The activation of AKT mainly occurs on the cell membrane. When cells suffered from extracellular signals, activated PI3K generates PIP3 and transposes it to the cell membrane, which not only enables AKT itself to obtain catalytic activity but also enables Both AKT and PDK-1 to be co-located on the cell membrane. PDK-1 can further catalyze AKT phosphorylation and make it fully activated, thereby regulating the phenotypes of cell proliferation, differentiation, apoptosis, and migration [23, 41]. Corresponding to in vivo experiments, we used an inflammatory response model of ALI induced by LPS. It was confirmed that up-regulation of Serinc2 can lead to a decrease in the apoptosis-associated protein and reduction of TUNEL cells. Furthermore, our in vitro analyses further verify that Serinc2 could inhibit apoptosis by activation of Akt, as evidenced by negligible changes in LPS-induced effects, containing elevated cleaved-caspase3, Bax, and decreased Bcl2 protein expression, along with increases in TUNEL cells after AKTin pre-treatment. Additionally, others demonstrate activation of the PI3K/Akt signaling pathway suppresses the LPS-induced inflammatory caspases in ALI [42, 43]. In the present study, we found the inhibitor of Akt blocked the protective effect of Serinc2 against inflammation in ALI, implying that Serinc2 prevents LPS-induced inflammation and apoptosis partially by the Akt pathway. Previous studies have shown that Serinc2 can inhibit the development of the lung adenocarcinoma through PI3K / Akt signaling pathway, and for the first time, we elaborated the protective effect of Serinc2 in acute lung injury from the perspective of Akt mediated apoptosis and inflammation. However, it is unclear whether the special membrane trafficking function of Serinc2 can activate Akt or there is a spatial interaction between Serinc2 and Akt, which needs further experimental proof.

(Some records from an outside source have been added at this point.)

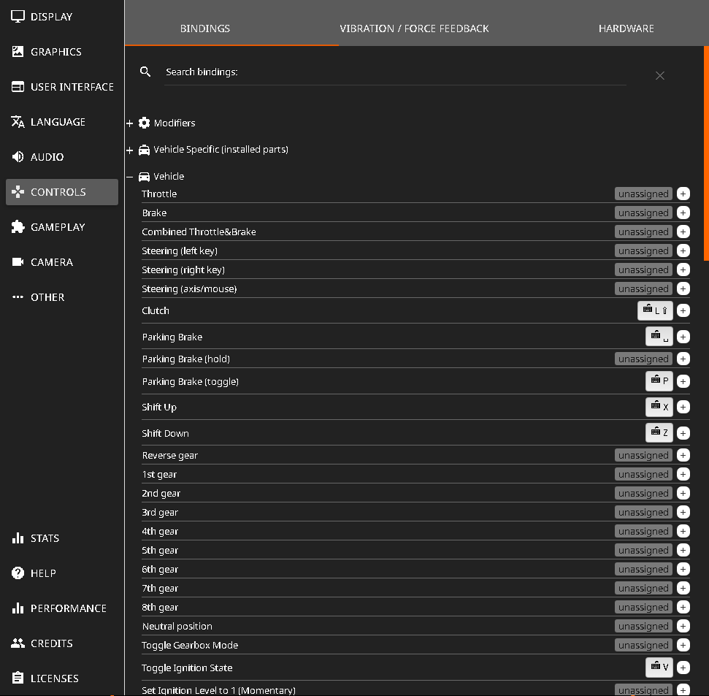Go to the Audio settings
This screenshot has height=696, width=709.
(47, 157)
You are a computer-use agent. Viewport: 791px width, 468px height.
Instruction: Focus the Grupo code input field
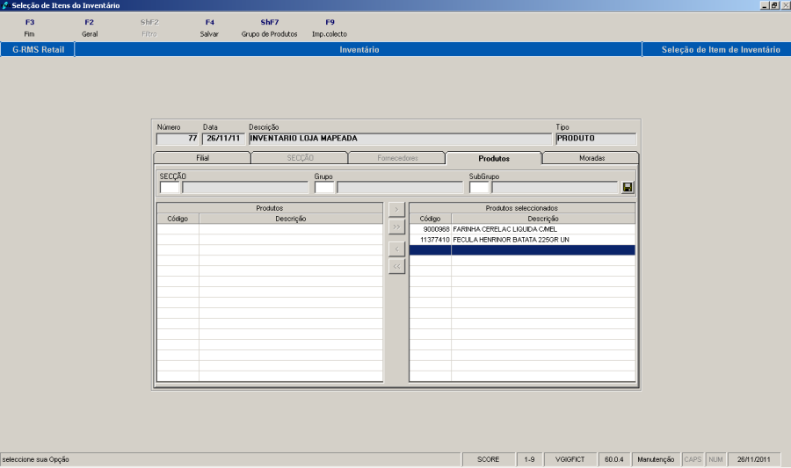324,187
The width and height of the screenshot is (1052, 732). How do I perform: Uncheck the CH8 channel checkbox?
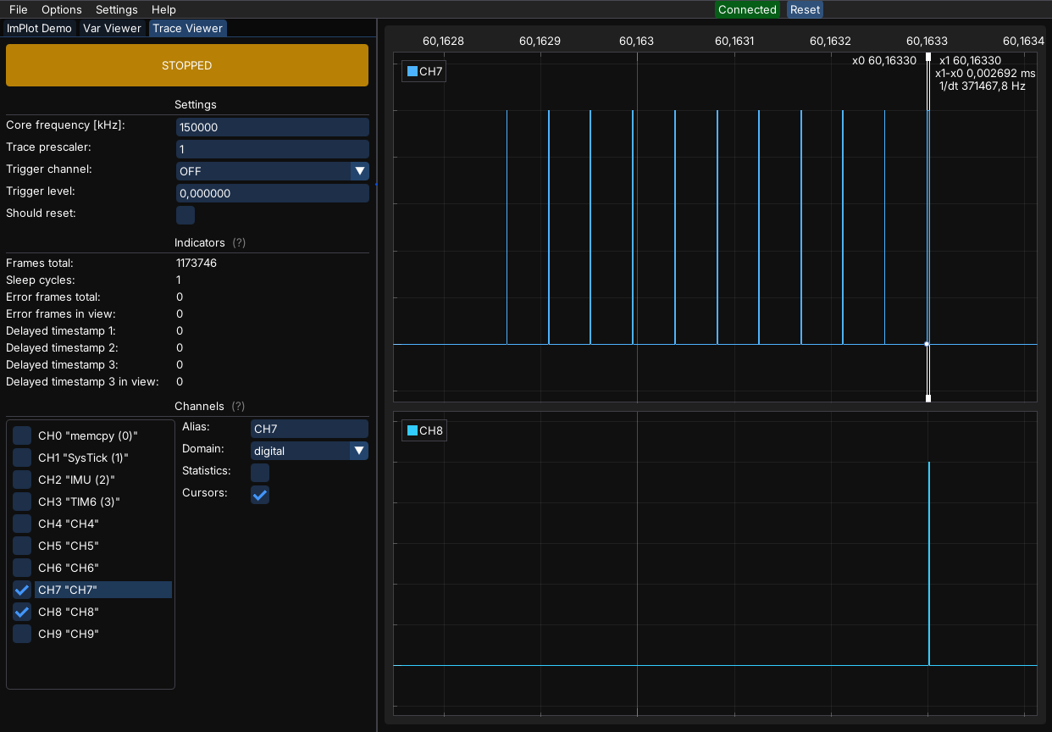point(22,612)
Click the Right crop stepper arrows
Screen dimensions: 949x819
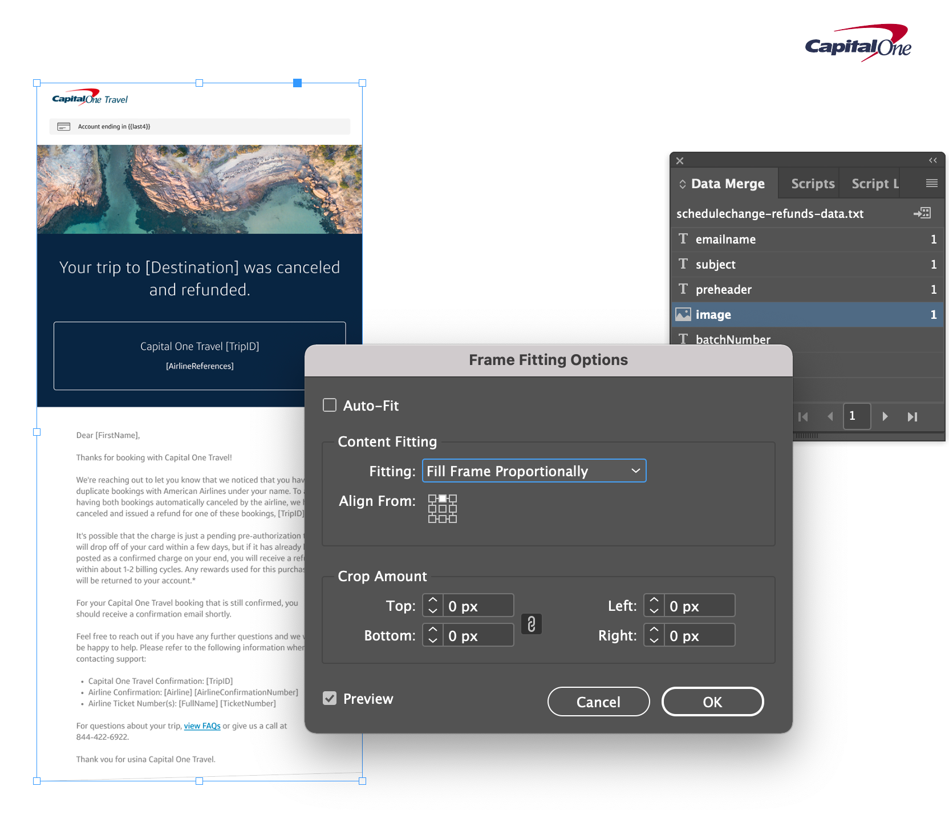(x=654, y=635)
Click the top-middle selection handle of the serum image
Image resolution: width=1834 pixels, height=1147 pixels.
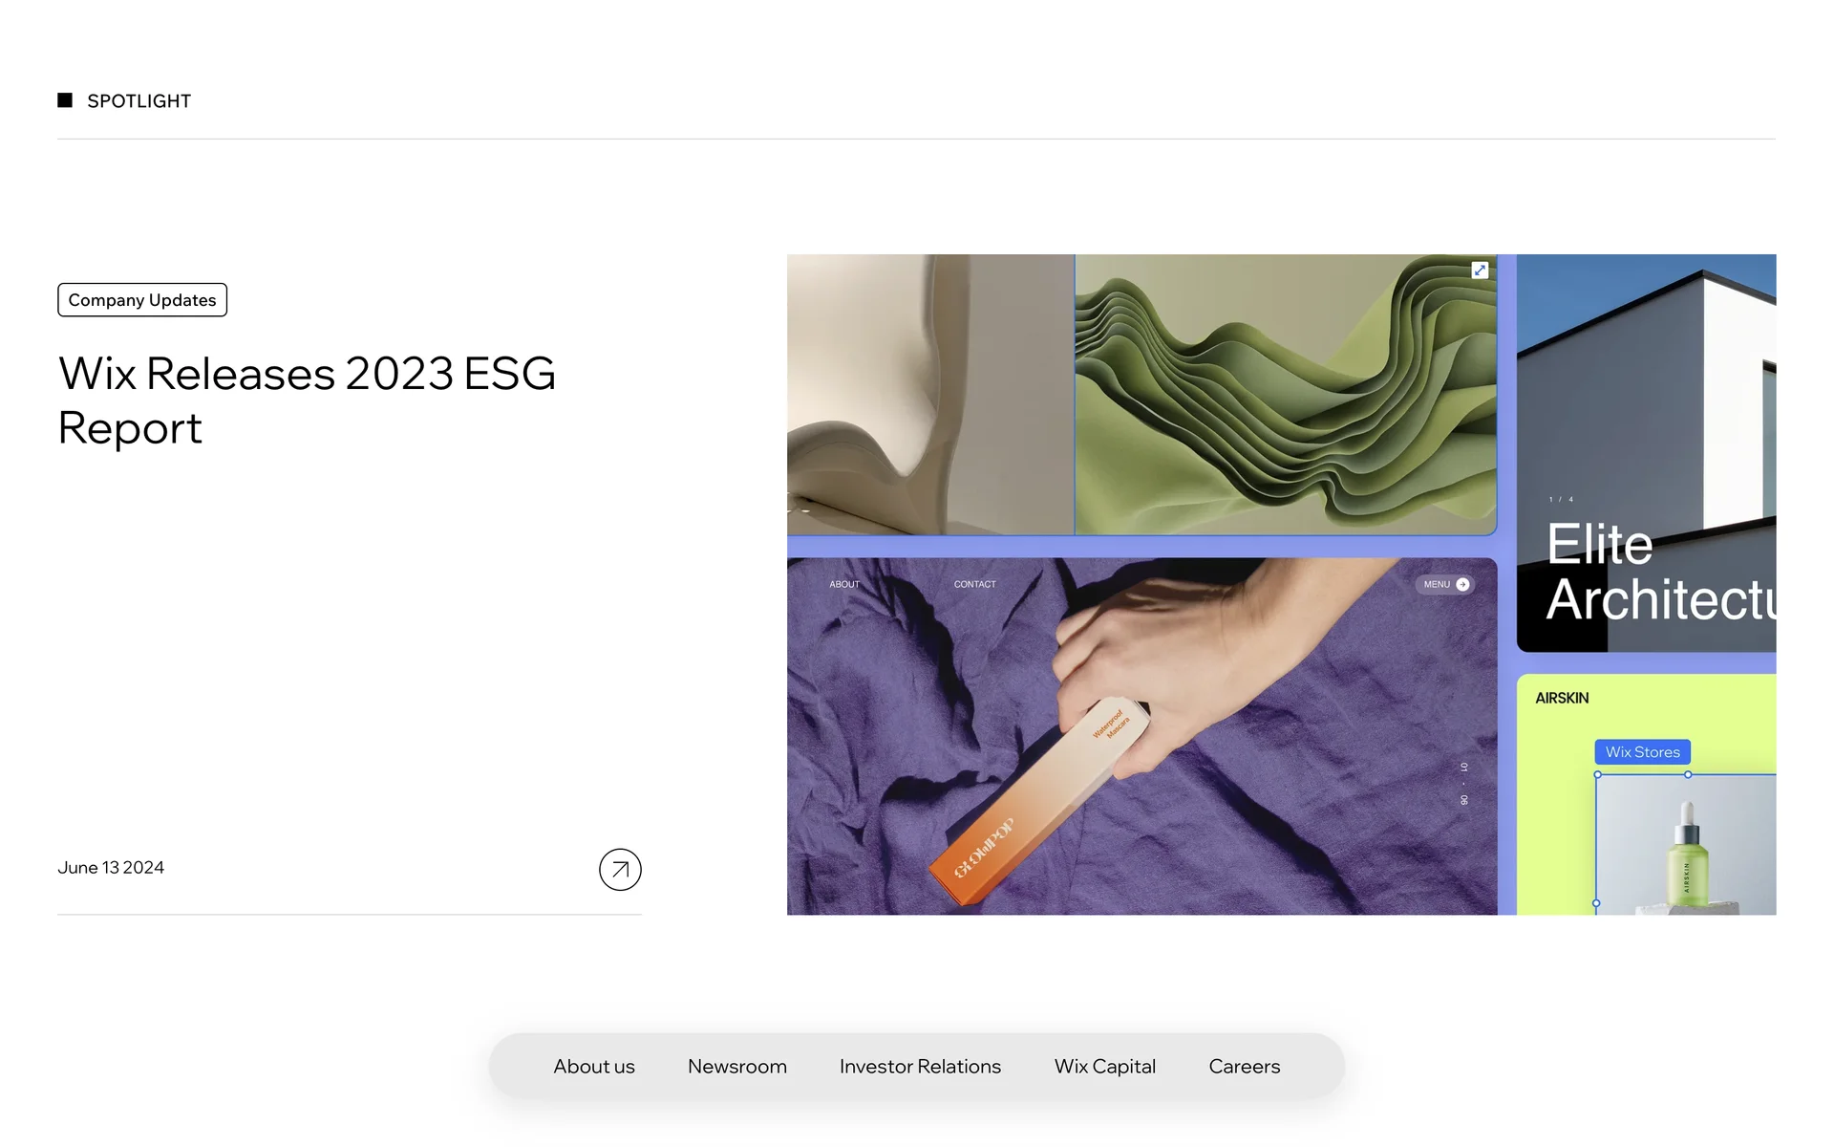point(1688,775)
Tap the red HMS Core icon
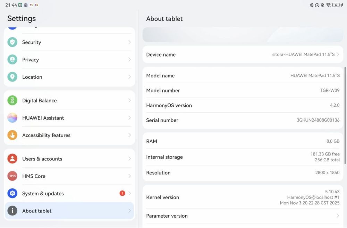The image size is (347, 228). click(12, 176)
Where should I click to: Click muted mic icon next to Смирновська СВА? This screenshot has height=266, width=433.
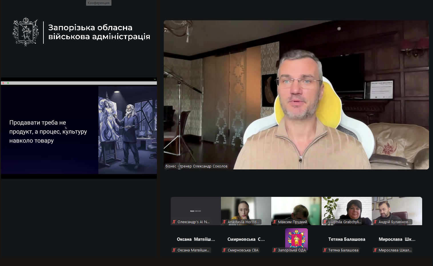click(224, 250)
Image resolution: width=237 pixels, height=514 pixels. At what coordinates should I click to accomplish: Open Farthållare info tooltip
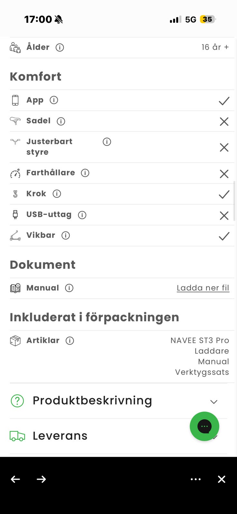pos(85,173)
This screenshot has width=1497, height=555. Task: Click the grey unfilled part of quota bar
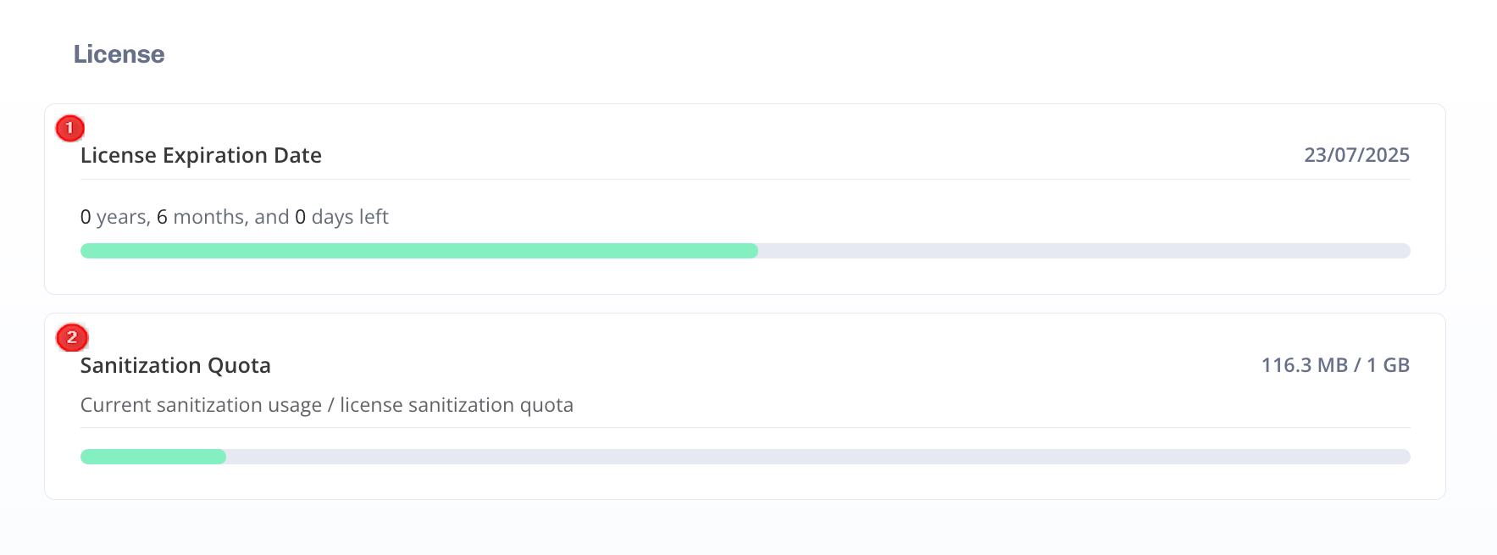click(x=818, y=457)
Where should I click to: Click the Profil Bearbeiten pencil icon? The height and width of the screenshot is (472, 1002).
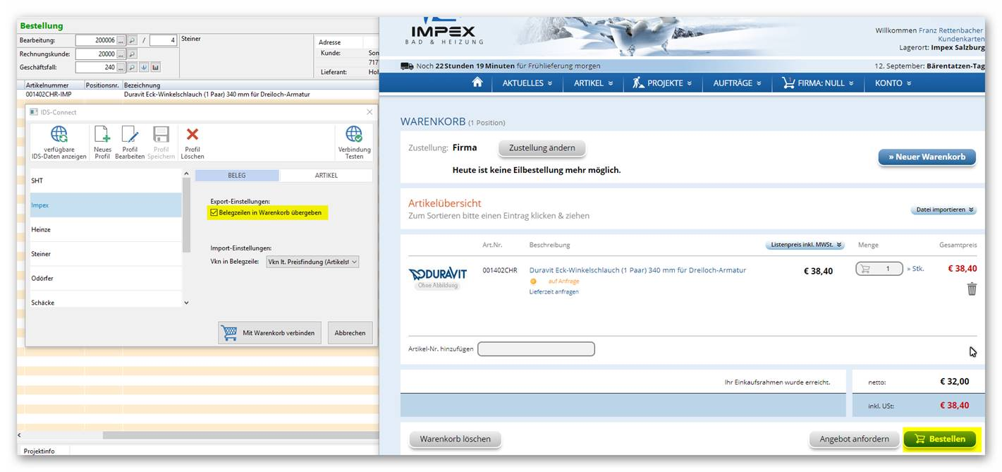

COVID-19 pandemic and its subsequent development into ALI/ARDS threaten the lives of millions of people worldwide, and the adverse progress of COVID-19 is related to the severe and aberrant inflammatory response and cell injury by virus infection. COVID-19 mainly invades the respiratory tract. On the one hand, viruses replicate in respiratory epithelial cells and vascular endothelial cells and damage lung tissue. On the other hand, viruses activate monocytes/macrophages, neutrophils, lymphocytes, and endothelial cells, releasing a mounting number of cytokines and chemokines, such as TNFα and IL6, causing a series of cytokine storms, leading to acute lung injury. This is similar to the characteristic of the acute lung injury caused by LPS. According to our above research results, Serinc2 can dampen the inflammatory reaction and apoptosis in the process of LPS induced acute lung injury, and may also participate in the acute lung injury caused by virus infection and play a protective role. As a positive participant of endogenous protective feedback response, Serinc2 can not only regulate inflammatory signal pathways, promote cell survival and inhibit cell apoptosis, but also can be a promising candidate in the development of new anti-COVID-19 approaches and may be an effective target to treat COVID-19 clinical complications.

Conclusion

Taken together, our data demonstrate that Serinc2 functions as an endogenous protector against sepsis-associated ALI through suppression of STAT3, p38, and ERK pathways and activation of the Akt pathway. Our findings provide novel insights into the pathogenesis of sepsis-associated ALI and reveal potential strategies to treat ALI in the clinic.